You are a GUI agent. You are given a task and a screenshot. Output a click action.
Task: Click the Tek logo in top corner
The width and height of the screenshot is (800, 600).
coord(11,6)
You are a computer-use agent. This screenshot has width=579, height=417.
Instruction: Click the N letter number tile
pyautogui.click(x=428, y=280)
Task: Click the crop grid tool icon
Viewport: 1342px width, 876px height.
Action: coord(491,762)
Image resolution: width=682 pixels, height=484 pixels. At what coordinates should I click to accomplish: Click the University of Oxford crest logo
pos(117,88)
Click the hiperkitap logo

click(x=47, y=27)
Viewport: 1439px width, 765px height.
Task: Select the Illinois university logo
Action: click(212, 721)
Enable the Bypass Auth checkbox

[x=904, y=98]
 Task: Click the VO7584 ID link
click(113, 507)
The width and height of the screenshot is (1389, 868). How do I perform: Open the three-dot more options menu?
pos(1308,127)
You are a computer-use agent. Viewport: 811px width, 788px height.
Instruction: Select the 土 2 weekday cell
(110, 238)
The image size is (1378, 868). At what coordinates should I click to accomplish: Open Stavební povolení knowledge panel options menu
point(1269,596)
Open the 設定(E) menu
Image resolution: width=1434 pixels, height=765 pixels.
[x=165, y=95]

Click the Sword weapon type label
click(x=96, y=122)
○ ○ ○ ○ ○
**Objective**
Give all the rows above again, replacing every "screenshot" with "screen capture" and leaving everything else as it is.

**Response to the task**
You are a GUI agent. You are given a task and a screen capture. Output a click action.
Task: Click the Tek logo in top corner
The width and height of the screen capture is (800, 600).
coord(11,6)
You are a computer-use agent. This screen capture has width=579, height=417.
Instruction: Click the N letter number tile
pyautogui.click(x=428, y=280)
Task: Click the crop grid tool icon
Viewport: 1342px width, 876px height.
Action: coord(491,762)
Image resolution: width=682 pixels, height=484 pixels. At what coordinates should I click to accomplish: Click the University of Oxford crest logo
pos(117,88)
Click the hiperkitap logo

click(x=47, y=27)
Viewport: 1439px width, 765px height.
Task: Select the Illinois university logo
Action: click(212, 721)
Enable the Bypass Auth checkbox

[x=904, y=98]
 Task: Click the VO7584 ID link
click(113, 507)
The width and height of the screen capture is (1389, 868). How do I perform: Open the three-dot more options menu?
pos(1308,127)
You are a computer-use agent. Viewport: 811px width, 788px height.
Instruction: Select the 土 2 weekday cell
(110, 238)
The image size is (1378, 868). At what coordinates should I click to accomplish: Open Stavební povolení knowledge panel options menu
point(1269,596)
Open the 設定(E) menu
Image resolution: width=1434 pixels, height=765 pixels.
[x=165, y=95]

Click the Sword weapon type label
click(x=96, y=122)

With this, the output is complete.